The two main industry associations have voiced differences of opinion over Treasury’s consultation period for ASIC’s review into broker remuneration, with the MFAA suggesting it is too short, while the FBAA believes it is too long.
On 16 March, Treasury released the Australian Securities & Investments Commission’s (ASIC) long-awaited remuneration Review of mortgage broker remuneration, which put forward 13 findings and six proposals “to improve consumer and market outcomes”.
The government has set a deadline of 30 June for stakeholders and interested parties to submit their responses to the 243-page report, a time frame that the FBAA says is too long.
FBAA executive director Peter White commented: “This is a poor outcome and the length of time is completely unnecessary. Six to eight weeks would be more than enough time to get it done.
“This extracted period only creates longer industry angst as we wait for a conclusion of outcomes and progression of discussions,” he added.
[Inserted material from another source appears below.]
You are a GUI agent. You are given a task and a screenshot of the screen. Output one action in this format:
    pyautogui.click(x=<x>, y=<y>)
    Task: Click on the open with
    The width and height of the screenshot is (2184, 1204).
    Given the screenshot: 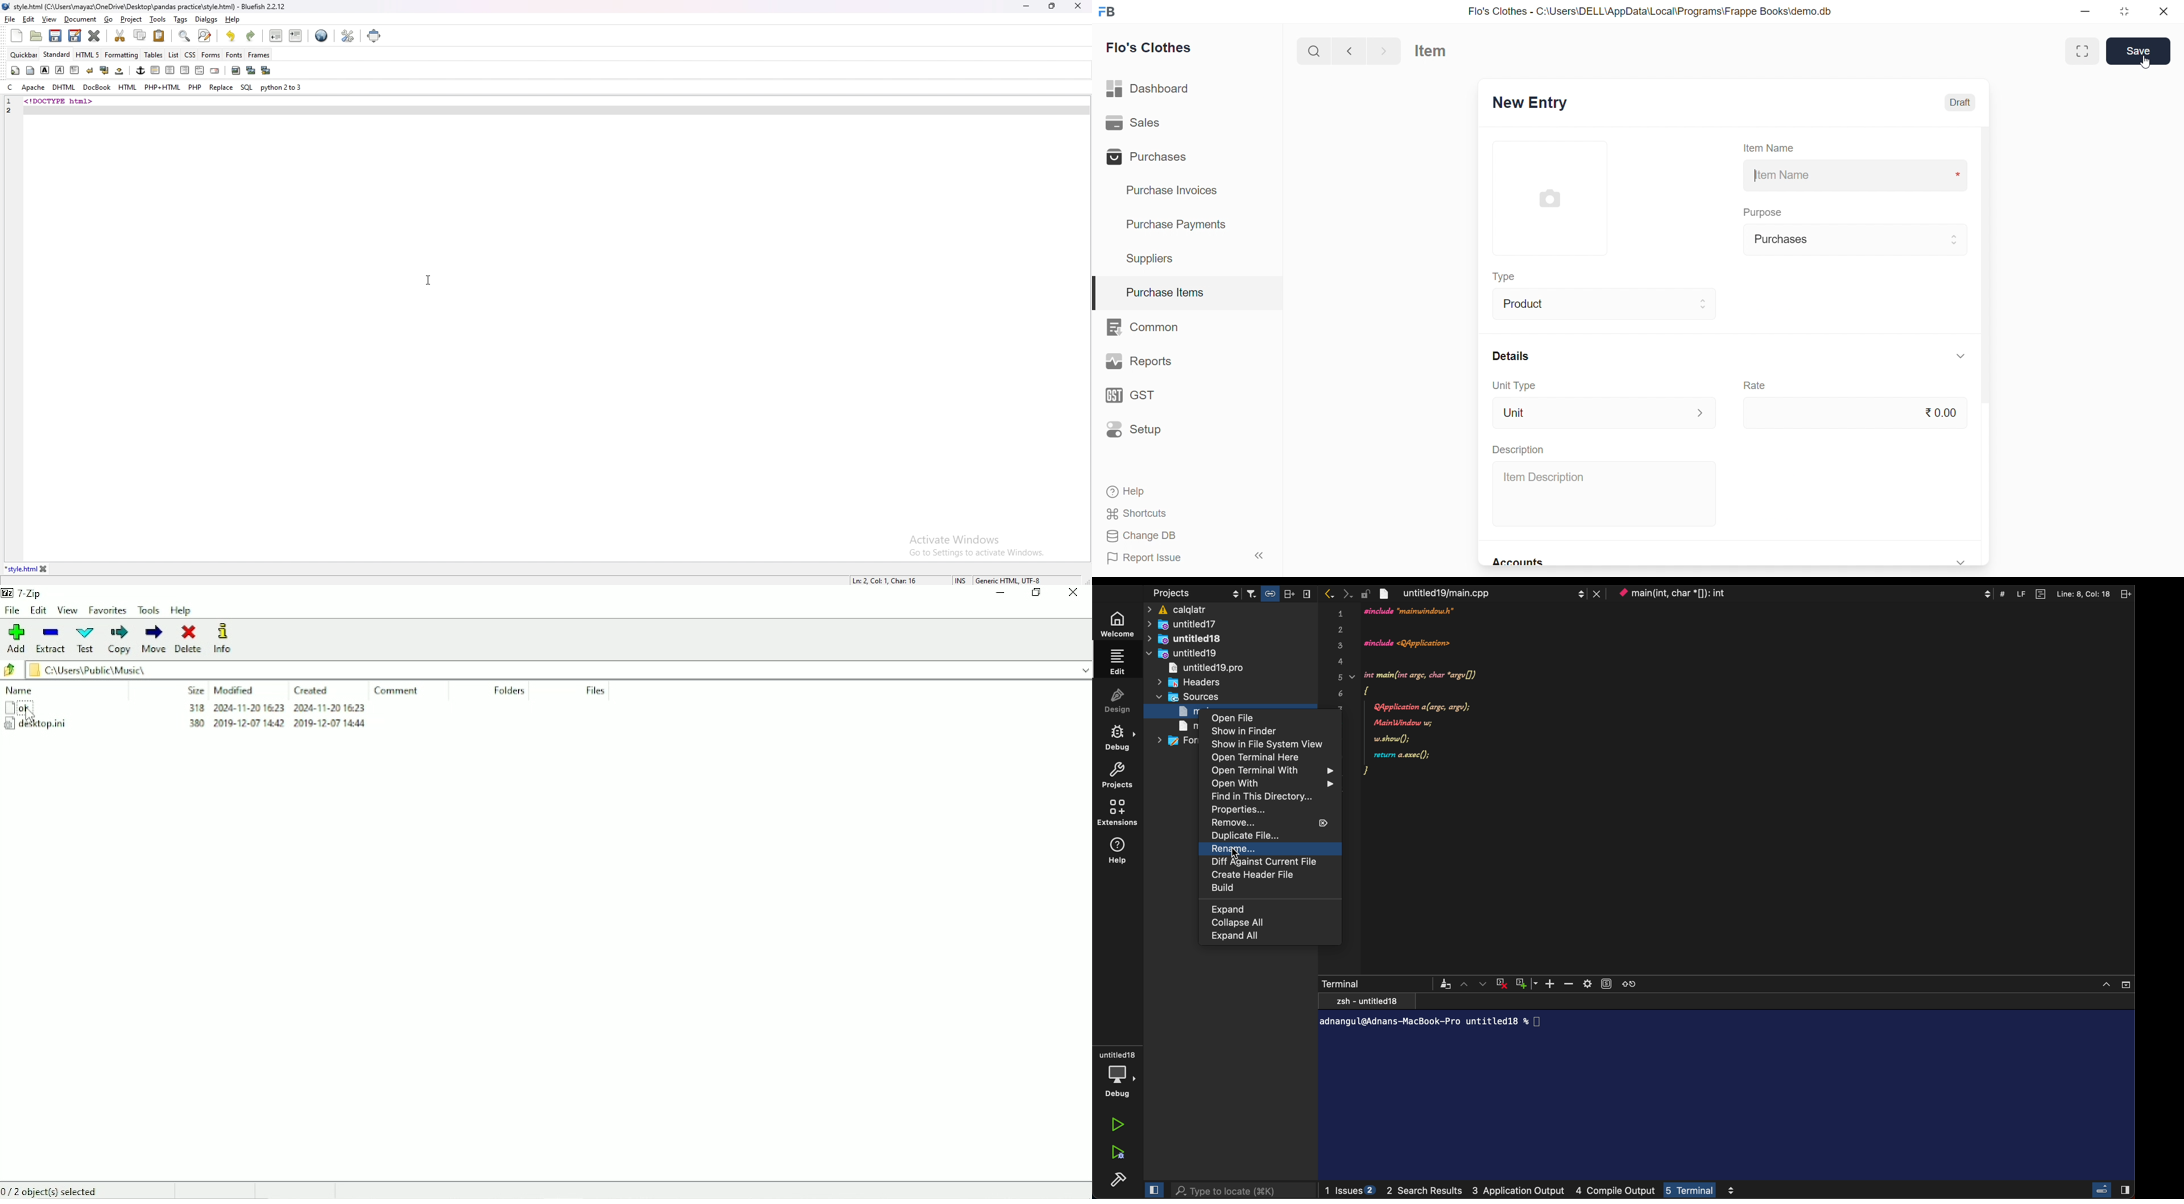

However, the MFAA’s CEO Mike Felton thinks that the consultation period could be too short.
Speaking to The Adviser, Mr Felton said: “It's certainly not a long time and it may not be enough time.”
He added: “I think the important point here is that we're not at the end of the process, we're at the start of the process and the hard work really starts now. We need to ensure that there is great consultation with brokers and to ensure we are getting those coalface views as we go and work on constructing good policy and have involvement in advocating for good policy.
“So, I think the ball is now in our court and we really have to work with government to come up with solutions and to make sure that the final outcome is an acceptable one. But, no, it's not a long time.”
Touching on the review as a whole, Mr Felton concluded: “I think external scrutiny has to be embraced as the potential to continually improve... but real sustainability comes from within, in terms of ensuring that we do the right thing and that we self regulate as an industry. That's what drives confidence and trust and, at the end of the day, ensures that we have an industry that is balanced, fair and equitable. Not only for our members, our participants but for the consumer.
“There has to be fairness for the consumer for long-term sustainability and we think that this review will go some way to achieving that.”
Consultation 'should have been put into the hands of ASIC'
There have also been some questions over the suitability of Treasury conducting the consultation, with the FBAA’s Peter White saying that he believes that the federal government has erred in tasking Treasury with accepting submissions.
He commented: “This should have been put back into the hands of ASIC to progress industry stakeholder discussions, as they are far more informed about the industry and the current remuneration issues.
“The government needs to ensure they do not destroy small business confidence by engaging poor processes that create no additional benefit for regulatory outcomes.”
He said bringing Treasury into the mix “at the last minute” creates more work for the industry.
“ASIC, not Treasury did the review, so Treasury has no base or depth of knowledge of the 27-year plus history of finance broking as ASIC now has.”